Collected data
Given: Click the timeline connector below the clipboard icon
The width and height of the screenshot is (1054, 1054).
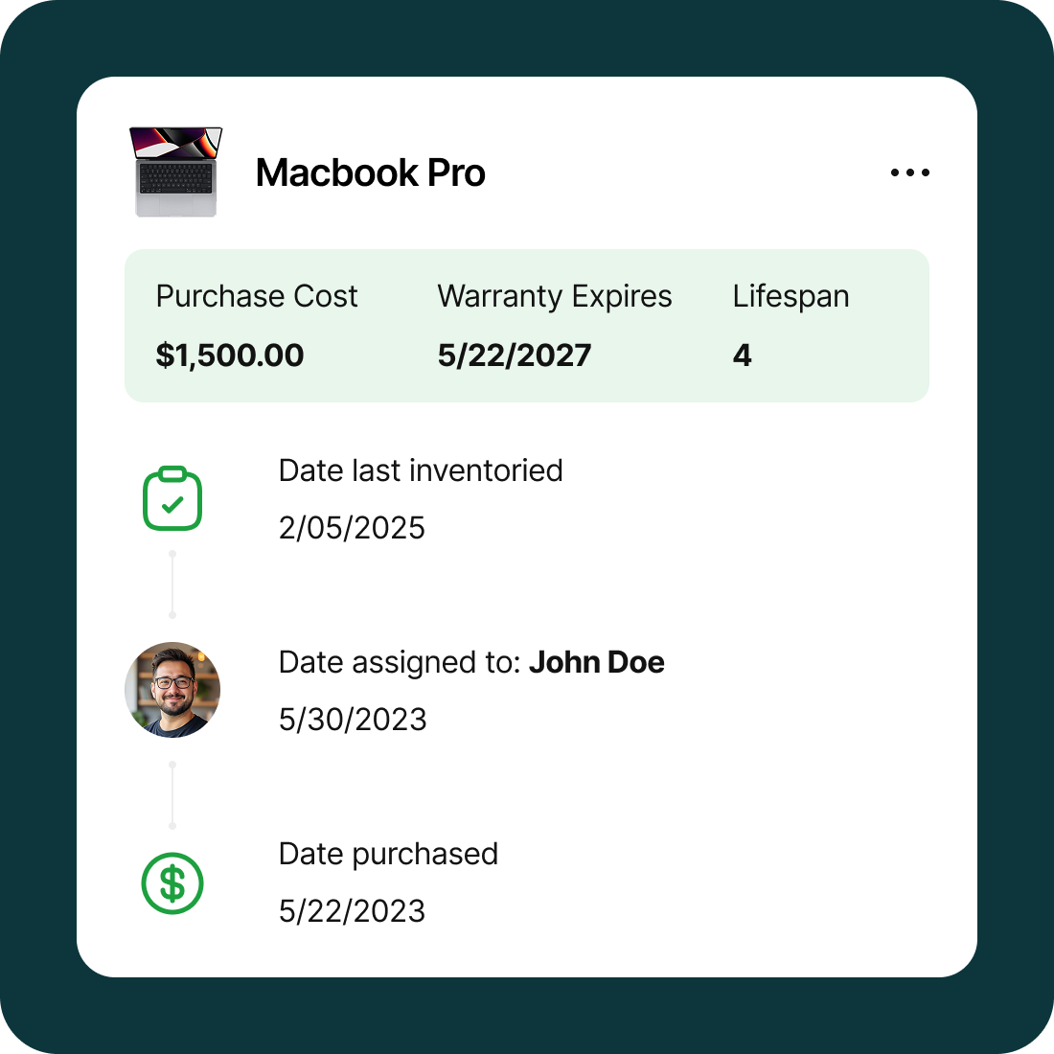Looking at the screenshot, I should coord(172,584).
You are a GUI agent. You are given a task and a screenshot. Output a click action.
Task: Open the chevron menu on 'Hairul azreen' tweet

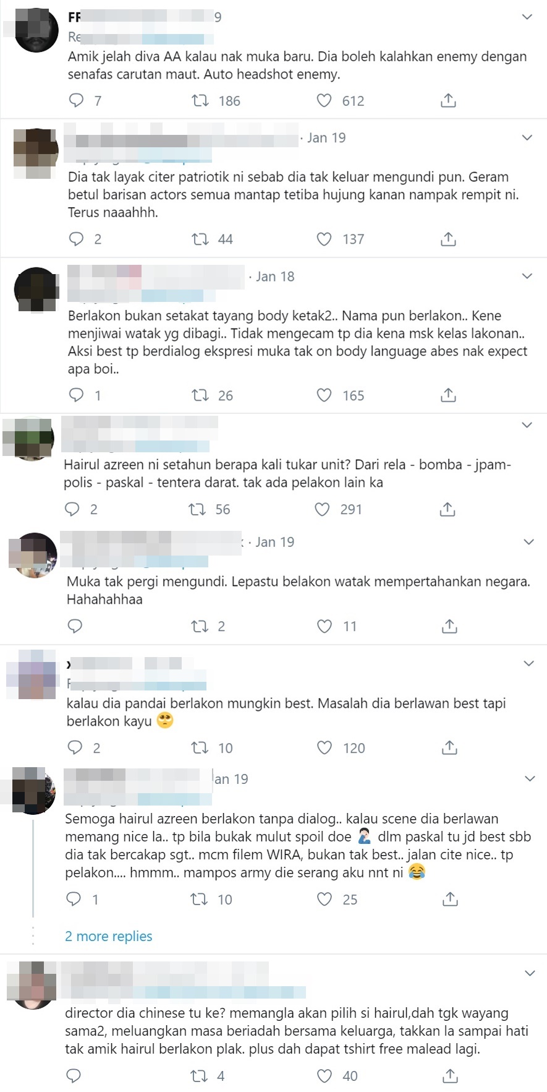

Exercise aim:
Retype every entry exactly, but keep the pictures out of your copy.

Problem solution:
Given: Click the timeline connector below the clipboard icon
The width and height of the screenshot is (1054, 1054).
Looking at the screenshot, I should coord(172,584).
You are a GUI agent. You are given a task and a screenshot. Output a click action.
Task: Open the chevron menu on 'Hairul azreen' tweet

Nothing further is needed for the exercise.